1.0 TYPES OF STATISTICAL ANALYSIS

Univariate: compare a single mean or proportion against a fixed number

Bivariate: compare two variables

Multivariate: compare more than 2 variables


2.0 PURPOSE OF STATISTICAL ANALYSIS

Testing the null hypothesis (H0): eg there is no difference in height between males and females

Use the appropriate test statistic: Student T-test, F test, chi-square test

Get a p-value and decide

If p<0.05 reject the null hypothesis

If p>0.05 do not reject the null hypothesis 


3.0 STUDENT T-TEST (compare means in 2 groups)

Dependent variable: continuous

Independent variable: categorical

Test statistic: Student T-test

example: height (cm) by gender (male and female)


4.0 ANALYSIS OF VARIANCE, ANOVA (compare means in 3 groups or more)

Dependent variable: continuous

Independent variable: categorial

Test statistic: F statistic

Example: Weight (Kg) by color preference (blue, red, green, yellow)


5.0 CHISQUARE TEST (compare proportions in 2 groups) 

Dependent: categorical

Independent: categorical

Test statistic: Chi-square statistics

Example: wearing glasses (yes, no) by gender (male, female)

 

6.0 2 x 2 Contingency table rows (male, female) columns (glasses+ and glasses)

 

7.0 CHISQUARE TEST (compare proportions in 3 or more) 

Dependent: categorical

Independent: categorical

Test statistic: Chi-square statistic. 

Example: wearing glasses (yes, no) by region of birth (East, North, West, Central, West) 

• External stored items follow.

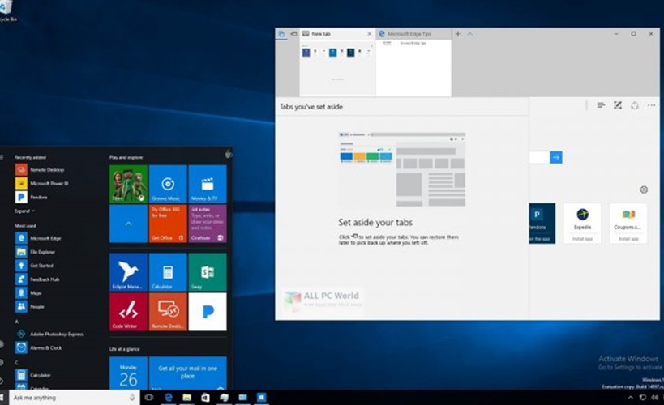Open Edge's More options ellipsis menu

click(651, 105)
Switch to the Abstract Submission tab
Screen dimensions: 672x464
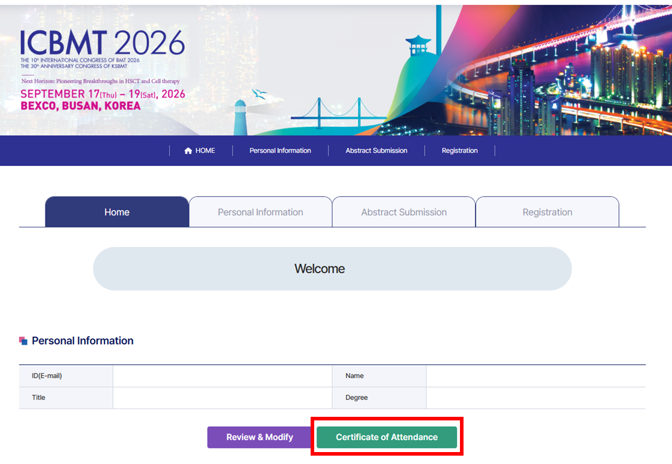pos(404,212)
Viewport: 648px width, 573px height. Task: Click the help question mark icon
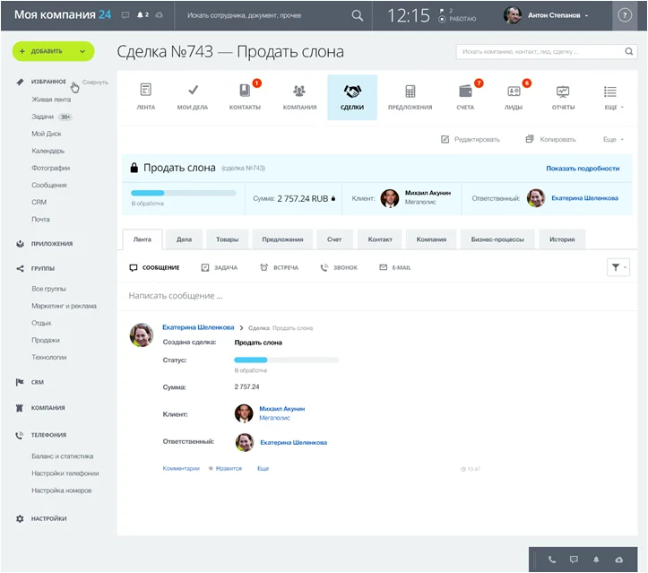coord(625,15)
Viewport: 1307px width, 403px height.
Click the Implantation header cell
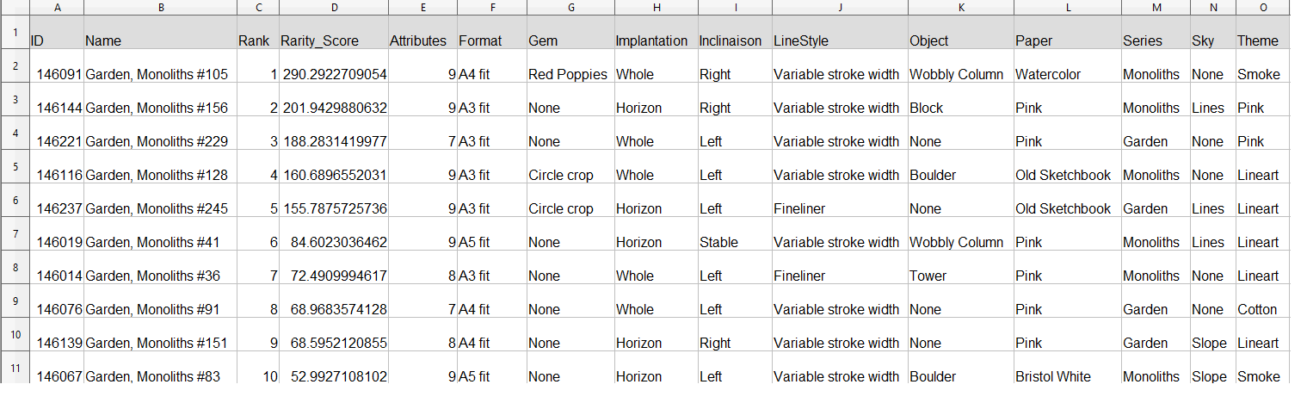655,40
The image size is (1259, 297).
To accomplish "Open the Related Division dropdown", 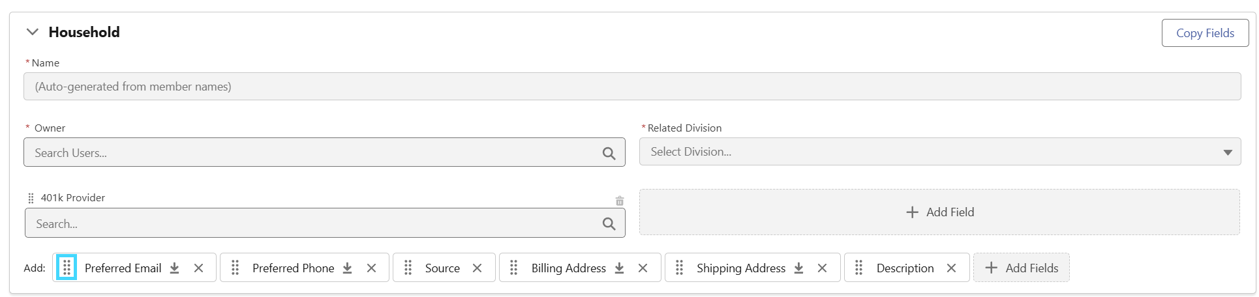I will 940,152.
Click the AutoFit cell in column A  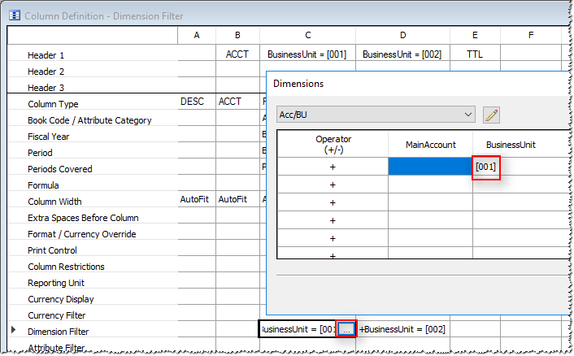pyautogui.click(x=196, y=200)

This test tells us there is some relationship among the variables but cannot tell what is related to what?


8.0 2 x 5 contingency table rows (glasses+, glasses-)  columns (East, North, West, Central, West)


9.0 LINEAR REGRESSION (modeling data)

Dependent (y): continuous

Independent (x): continuous

Test statistic: linear regression coefficient and t-test

Example: weight by height and shoe size


10.0 LINEAR REGRESSION EQUATION

Weight = a + b (height)

  a = intercept

             b = regression coefficient


11.0 LOGISTIC REGRESSION (modeling data)

Dependent(y): dichotomous

Independent(x): all categorical, a mixture of categorical and continuous, 

Test statistic: logistic regression coefficient and t-test

Example: glasses by gender and type of primary school and color preference


12.0 LOGISTIC REGRESSION EQUATION

Equation: Weight = a + b1 (height) + b2 (school) + b3 (color)

  a = intercept

                           b1, b2 = regression coefficient


13.0 COX REGRESSION 

Dependent(y): dichotomous (varies with time)

Independent(x): categorical and continuous

Cox regression is used to analyze survival in cancer trials

Example: death (yes/no) by type of time at death(day), treatment(new/old), gender(male/female), hemoglobin level (gm/cc)


14.0 GRAPH OF COX REGRESSION SHOWING SURVIVAL BYB TIME AND TREATMENT


15.0 LOG-LINEAR ANALYSIS

Dependent: nominal

Independent: categorical

Example: gender (male/female) by wearing glasses (yes/no) and color preference (blue, red, green, yellow).